Most of all: I found out why they were doing what they were doing. And I learned about what they expected out of the solution. 

“What made you all start passing page numbers into the URL?”

“Well,” they said, “we’re doing it this way today because this other software was set up this way and we’re working around it.”

Ah ha!

“In other software it’s different. Here’s how we do it in other software…”

They showed me how they did metrics tracking in different tools like Hotjar and Google Analytics. It was completely different. In fact, they were using those tools more than they wanted to because of this workaround in our tool. This was a challenge for them. Ideally, they’d have the ability to do this in the same tool they use to send out marketing: our tool.

“What are you trying to achieve by using these other tools?”

The users discussed with me how they receive requests about tracking success metrics of web marketing that they set up. They get a lot of requests that change, and they need control over the setup to successfully deliver the metrics they were collecting. They take a request from a stakeholder (a marketer) on how they want to measure the success of their marketing, and they develop metrics collection based on that. They needed to change the setup for metrics each time, and decide which data to pass. 

Eureka! That was it. Control. They needed control over the data! We shouldn’t pre-define the data in the URL at all. Our tool was just doing this because of the way it was made. If we could do it all over again, we should help them meet the expectation of control over the data. 

This was the day I learned just what a business need is. A need is an expectation. It’s not the goal, or the solution. A need describes what is expected to be in place in order to achieve a goal, or to solve a problem.  The solution describes how to meet the expectation. The problem describes what’s happening that needs to change. It turns out, I was indeed describing the solution. The product owner was right.
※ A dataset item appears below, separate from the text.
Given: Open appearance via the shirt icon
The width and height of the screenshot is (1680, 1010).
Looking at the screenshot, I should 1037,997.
That day, I started understanding the difference between the solution, the problem, the goal, and the need. Needless to say all of my requirements changed. I rewrote them all. I documented the need, the goals, the problems, and the scope of work that’s required. I skipped describing the solution. I knew that technical experts would develop the best solution based on the need. I knew that I would be best served to describe the expectations and things happening that should change. 
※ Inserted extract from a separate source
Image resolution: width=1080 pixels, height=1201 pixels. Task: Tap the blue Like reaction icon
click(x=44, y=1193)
I went back to her and said, proudly, “we need to give users control over data passed across marketing pages!” She nodded and smiled. As if she knew it all along. This is when the art of requirements and problem-solving really clicked for me. About a year into the role, when I was faced with my own assumptions about solutions and current state, running with others’ assumptions. 

When we built the solution, it was so different from anything we had ever done in our systems. We truly innovated by understanding the heart of the user expectations and their current state workflows. 

The Moral of the Story

  1. The business need is not the solution. The goal is not the solution. The solution is an assumption about how to solve problems. The needs are the expectations that people have. The goal is the outcome to achieve.
  2. Sometimes, people aren’t able to describe their needs or goals. They speak in solution too. Teammates have to dig beyond what they say. 
  3. Don’t rely on your stakeholders’ or teammates’ words. Vet the words carefully around the language of change. Ensure you and they understand what you are describing before you commit. 
  4. Learn about the current state of the world today without the solution you want. Learn about the workflow, the gaps, the intentions, the opportunities, and the benefits. When you do, you will build a baseline you can use to truly innovate.